(Collected data entries)
# # #

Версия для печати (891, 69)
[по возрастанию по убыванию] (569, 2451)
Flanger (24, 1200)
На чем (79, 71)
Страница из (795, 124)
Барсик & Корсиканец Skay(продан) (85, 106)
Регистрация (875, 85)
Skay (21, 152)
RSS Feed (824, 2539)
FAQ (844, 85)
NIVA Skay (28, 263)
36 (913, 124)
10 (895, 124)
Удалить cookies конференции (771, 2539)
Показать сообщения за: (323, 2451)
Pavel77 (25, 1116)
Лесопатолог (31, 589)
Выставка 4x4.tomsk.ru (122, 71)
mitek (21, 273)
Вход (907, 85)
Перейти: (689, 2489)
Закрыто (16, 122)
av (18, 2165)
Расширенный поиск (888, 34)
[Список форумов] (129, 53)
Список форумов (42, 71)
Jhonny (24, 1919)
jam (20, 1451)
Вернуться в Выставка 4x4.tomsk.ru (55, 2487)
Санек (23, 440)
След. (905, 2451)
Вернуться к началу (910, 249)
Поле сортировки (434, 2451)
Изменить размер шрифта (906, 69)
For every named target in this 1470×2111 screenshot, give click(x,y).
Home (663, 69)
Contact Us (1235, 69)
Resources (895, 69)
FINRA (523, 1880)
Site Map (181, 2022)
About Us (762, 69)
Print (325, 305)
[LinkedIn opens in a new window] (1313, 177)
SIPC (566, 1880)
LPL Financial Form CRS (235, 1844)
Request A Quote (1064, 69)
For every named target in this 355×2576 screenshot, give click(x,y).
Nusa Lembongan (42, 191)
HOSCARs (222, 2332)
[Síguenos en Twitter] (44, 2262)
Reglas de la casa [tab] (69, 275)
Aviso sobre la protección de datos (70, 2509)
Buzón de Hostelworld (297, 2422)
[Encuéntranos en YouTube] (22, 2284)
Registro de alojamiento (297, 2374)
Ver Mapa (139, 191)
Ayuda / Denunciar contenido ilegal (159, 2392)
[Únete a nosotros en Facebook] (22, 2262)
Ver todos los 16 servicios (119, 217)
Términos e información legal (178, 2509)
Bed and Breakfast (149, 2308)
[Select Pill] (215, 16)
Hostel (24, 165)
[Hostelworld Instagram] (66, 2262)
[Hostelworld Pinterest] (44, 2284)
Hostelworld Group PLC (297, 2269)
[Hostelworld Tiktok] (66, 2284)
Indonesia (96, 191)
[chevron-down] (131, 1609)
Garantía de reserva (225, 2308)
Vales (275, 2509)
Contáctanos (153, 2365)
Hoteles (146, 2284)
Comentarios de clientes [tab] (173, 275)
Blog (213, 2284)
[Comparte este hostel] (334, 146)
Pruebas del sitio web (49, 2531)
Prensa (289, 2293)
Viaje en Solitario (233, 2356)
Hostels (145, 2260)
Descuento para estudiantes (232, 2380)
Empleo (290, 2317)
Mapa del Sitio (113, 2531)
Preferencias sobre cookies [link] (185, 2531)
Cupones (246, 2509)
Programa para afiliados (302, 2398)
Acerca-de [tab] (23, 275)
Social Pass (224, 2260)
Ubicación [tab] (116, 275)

# # #

| What to produce |
Output only the number of lines in the data above that include the word "cookies".

| Answer area |
2